> _Texto citado_:

┏━━

Ya sea que se trate de algo común entre los que crecimos cerca del mar, o una característica muy personal, lo cierto es que no podría comenzar a contar las veces que me he encontrado sumergido en pensamientos, con la mirada perdida en el horizonte –ese encuentro ilusorio entre el cielo y el océano. Rodeado de un silencio interrumpido solo por las olas remontando la playa; con el viento dando forma a la arena en la que se hunden tus pies, es fácil entender la comparación que hizo Carl Sagan, cuando llamó a nuestro planeta “la orilla del océano cósmico”, en el inolvidable primer capítulo de Cosmos.
Es claro que una emoción similar se produce cuando observamos la inmensidad del océano, o presenciamos una noche estrellada. En ambos casos notamos invariablemente que, sin importar lo lejos que podamos ver, mucho más es lo que se esconde fuera de nuestro alcance. Igualmente, la ansiedad de incursionar en el espacio debe emular muy bien ese conocido instante náutico: ver la costa desaparecer a tus espaldas, y descubrirte rodeado de horizonte en todas las direcciones. Por fortuna, para los marineros el viaje siempre tiene un final previsto; encontrar tierra firme –volver a casa. El océano no es eterno.
Por supuesto, la existencia de los continentes es solo un accidente de la formación de nuestro planeta. Agreguemos un poco más de agua; cubramos islas, valles y montañas, y nuestros marineros quedarían entonces atrapados en un océano infinito; sin principio, fin o centro definido. Navegando aguas idénticas, estarían imposibilitados para alcanzar el horizonte, por más que se movieran hacia él.

┗━━

> _Líneas mostradas_:
┏━━

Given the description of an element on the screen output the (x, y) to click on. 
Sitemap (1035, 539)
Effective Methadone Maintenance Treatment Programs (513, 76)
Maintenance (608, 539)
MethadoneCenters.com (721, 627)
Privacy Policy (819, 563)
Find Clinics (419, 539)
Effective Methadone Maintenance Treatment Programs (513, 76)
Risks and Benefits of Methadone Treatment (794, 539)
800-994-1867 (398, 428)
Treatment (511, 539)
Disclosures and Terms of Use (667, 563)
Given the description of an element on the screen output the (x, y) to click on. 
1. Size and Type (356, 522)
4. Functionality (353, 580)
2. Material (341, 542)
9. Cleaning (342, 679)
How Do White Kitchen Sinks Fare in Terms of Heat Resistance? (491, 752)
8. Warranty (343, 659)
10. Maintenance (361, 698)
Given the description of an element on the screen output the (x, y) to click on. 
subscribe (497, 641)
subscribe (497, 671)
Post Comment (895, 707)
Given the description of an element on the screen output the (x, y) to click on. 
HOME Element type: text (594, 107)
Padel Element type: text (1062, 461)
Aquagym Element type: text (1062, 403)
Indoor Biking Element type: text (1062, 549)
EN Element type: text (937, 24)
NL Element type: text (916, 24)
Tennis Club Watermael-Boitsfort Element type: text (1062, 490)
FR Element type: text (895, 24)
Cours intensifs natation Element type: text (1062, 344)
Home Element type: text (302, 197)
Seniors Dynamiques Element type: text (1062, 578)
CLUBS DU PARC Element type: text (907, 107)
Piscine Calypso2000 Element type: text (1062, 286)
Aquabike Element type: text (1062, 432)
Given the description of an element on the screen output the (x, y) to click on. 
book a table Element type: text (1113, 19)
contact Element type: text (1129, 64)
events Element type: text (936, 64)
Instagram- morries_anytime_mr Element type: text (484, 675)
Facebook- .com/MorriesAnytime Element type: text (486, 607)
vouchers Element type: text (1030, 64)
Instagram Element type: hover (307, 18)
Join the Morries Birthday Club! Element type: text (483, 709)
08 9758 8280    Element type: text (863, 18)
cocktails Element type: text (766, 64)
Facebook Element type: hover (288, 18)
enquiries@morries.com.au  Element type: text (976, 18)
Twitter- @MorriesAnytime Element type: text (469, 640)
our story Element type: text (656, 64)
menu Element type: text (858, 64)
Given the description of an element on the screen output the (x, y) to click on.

┗━━

> _Tareas por realizar_:
**1)** Cita literalmente el fragmento del texto sobre el océano y el horizonte que comienza con las palabras "Por supuesto, la" y termina con "movieran hacia él.".
**2)** Prolonga el texto sobre el océano y el horizonte a partir de su última oración.

> _Resultados obtenidos_:
**1)**
Por supuesto, la existencia de los continentes es solo un accidente de la formación de nuestro planeta. Agreguemos un poco más de agua; cubramos islas, valles y montañas, y nuestros marineros quedarían entonces atrapados en un océano infinito; sin principio, fin o centro definido. Navegando aguas idénticas, estarían imposibilitados para alcanzar el horizonte, por más que se movieran hacia él.

**2)**
Tan terrorífica como suena, tal es la experiencia de la especie humana a bordo de la nave espacial Tierra –observando un horizonte inaccesible a través de telescopios espaciales. Se trata, sin embargo, de un horizonte radicalmente diferente, no causado por el alcance limitado de nuestra visión en una superficie curva, sino por el final mismo del espaciotiempo.
A pesar de las apariencias más inmediatas, el universo observable tuvo un inicio, en un evento denominado “la gran explosión”, hace unos 13,800 millones de años. Desde ese momento se ha estado expandiendo, y ese es el tiempo que ha tenido la luz para recorrer el vacío. Naturalmente, no podemos ver nada que esté más lejos que la distancia transitada por la luz hasta ahora. Los telescopios como el Hubble capturan estos fotones ancestrales, revelándonos la historia del pasado remoto –galaxias apenas formándose; estrellas que hace mucho fallecieron.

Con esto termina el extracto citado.